How Coronavirus Is Changing Healthcare Employment
We keep talking about life returning to normal after coronavirus. But is that possible? Can what was normal prior to March 2020 be recaptured? Perhaps in some areas, but not all. Health Jobs Nationwide suggests that healthcare employment is one example of an industry not likely to ever get back to the normal of a year ago.
Doctors Leaving Healthcare
One of the more noticeable impacts of coronavirus on healthcare employment is observed in the loss of doctors. According to data cited by Medpage Today, growing numbers of doctors are looking at career changes or choosing to retire early as a result of coronavirus.
One doctor quoted by Medpage Today says that, at 73, he is not willing to risk his life to continue practicing as a gastroenterologist. His sentiments are shared by employed doctors across the country. But even private practice owners are having second thoughts.
Imagine being a private practice owner and having to worry about your own health as well as that of your staff. The pressure of working under the threat of coronavirus is enough to make any private practice owner rethink his or her business strategy. Many are apparently choosing to retire early.
Fewer Elective Procedures
We found out just how much elective medicine drives our healthcare industry when lockdowns began in spring 2020. And even though elective medicine has resumed in most places, it is still nowhere near the levels it was at when lockdowns began. In a nutshell, some people are still afraid to have elective procedures done.

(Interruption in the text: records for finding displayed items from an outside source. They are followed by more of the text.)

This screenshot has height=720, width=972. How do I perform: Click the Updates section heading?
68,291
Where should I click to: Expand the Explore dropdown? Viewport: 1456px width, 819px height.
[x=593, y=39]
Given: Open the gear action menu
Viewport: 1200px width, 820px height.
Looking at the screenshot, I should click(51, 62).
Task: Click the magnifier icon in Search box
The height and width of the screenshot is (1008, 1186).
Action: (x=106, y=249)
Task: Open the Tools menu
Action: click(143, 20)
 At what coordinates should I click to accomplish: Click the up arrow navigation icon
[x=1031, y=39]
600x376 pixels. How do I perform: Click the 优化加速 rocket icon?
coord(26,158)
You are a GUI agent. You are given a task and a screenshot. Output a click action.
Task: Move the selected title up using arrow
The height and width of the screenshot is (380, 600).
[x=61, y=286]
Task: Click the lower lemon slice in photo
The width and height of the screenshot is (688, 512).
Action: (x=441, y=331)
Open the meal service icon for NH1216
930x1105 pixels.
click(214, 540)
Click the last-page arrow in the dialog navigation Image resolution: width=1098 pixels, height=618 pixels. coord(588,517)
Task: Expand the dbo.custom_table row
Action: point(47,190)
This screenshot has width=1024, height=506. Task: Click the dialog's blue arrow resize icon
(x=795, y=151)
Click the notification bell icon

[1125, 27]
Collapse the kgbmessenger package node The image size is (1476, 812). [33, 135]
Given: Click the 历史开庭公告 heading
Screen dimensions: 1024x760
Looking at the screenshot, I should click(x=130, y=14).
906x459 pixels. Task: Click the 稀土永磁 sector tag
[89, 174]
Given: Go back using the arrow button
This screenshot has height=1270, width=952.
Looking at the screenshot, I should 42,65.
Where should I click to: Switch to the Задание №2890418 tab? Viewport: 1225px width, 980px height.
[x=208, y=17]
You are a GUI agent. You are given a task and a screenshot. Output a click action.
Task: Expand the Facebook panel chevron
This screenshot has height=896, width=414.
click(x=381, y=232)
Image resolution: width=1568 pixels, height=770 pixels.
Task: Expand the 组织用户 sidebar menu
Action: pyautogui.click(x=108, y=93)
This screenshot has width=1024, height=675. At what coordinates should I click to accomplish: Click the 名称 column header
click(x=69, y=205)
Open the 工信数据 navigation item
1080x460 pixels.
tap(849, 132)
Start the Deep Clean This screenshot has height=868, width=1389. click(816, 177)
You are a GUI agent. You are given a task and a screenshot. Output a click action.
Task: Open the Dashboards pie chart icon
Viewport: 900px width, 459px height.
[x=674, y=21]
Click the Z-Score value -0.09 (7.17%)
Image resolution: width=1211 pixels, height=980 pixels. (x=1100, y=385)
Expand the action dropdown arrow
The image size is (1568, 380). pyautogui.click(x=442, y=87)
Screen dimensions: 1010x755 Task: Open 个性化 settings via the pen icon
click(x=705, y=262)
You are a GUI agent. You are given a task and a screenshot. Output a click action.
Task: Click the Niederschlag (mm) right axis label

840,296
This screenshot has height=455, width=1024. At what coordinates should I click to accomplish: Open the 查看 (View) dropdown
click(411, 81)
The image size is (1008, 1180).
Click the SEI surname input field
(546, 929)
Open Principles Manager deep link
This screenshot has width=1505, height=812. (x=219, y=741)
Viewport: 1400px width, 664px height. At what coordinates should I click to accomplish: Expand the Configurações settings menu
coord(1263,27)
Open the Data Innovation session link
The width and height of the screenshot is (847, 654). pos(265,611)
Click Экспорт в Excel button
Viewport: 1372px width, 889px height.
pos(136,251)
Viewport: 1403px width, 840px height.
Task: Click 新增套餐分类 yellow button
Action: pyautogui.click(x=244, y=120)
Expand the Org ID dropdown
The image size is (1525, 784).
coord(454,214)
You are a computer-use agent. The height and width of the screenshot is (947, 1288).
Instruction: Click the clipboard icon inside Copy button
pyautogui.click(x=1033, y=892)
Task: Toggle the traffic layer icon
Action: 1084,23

This can be an ongoing problem as we face what appears to be the start of the second wave. It could eventually lead to an overall drop in elective medicine for years to come. And if that happens, it will reshape the healthcare employment landscape for years. Fewer elective procedures mean fewer jobs for certain types of doctors, nurses, and allied health professionals.
The Rise of Telemedicine
Telemedicine was an outlier in the medical industry prior to the start of the coronavirus crisis. Though the technology was there to offer telemedicine services, clinicians and hospitals weren’t going for it. They preferred the in-person model the industry relied on for generations. Then shutdowns began.
It did not take long for Washington to relax rules so that Medicare and Medicaid patients could visit with their doctors online. In fact, bureaucrats started pushing telemedicine to help control the spread of the virus. Where are we some eight months later? Telemedicine has exploded.
According to Forbes, dermatology is just one example. Some 37% of dermatologists offered telemedicine in 2017. As of July 2020, the number is now at 80%. As Forbes contributor Tonya Akim phrased it, “once on the steady decline, brick-and-mortar has now been obliterated by the pandemic.”
On-Demand Medicine, Too
Not only has telemedicine exploded, so has the concept of on-demand medicine. What is the difference? What we would consider traditional medicine follows the same model. You have a primary care physician that you work with for most of your needs; you seek out specialists when necessary. With the on-demand model, you do not have a primary care physician.
On-demand medicine is the healthcare version of ride sharing. Consumers download an app on their smartphones. When they need to see a doctor, they open the app and make a request. Either a doctor agrees to meet with them right away or an appointment is scheduled for a later date and time.
It is clear that healthcare employment is changing. Much of the change we are now seeing is a direct result of the coronavirus crisis. Should we expect anything different?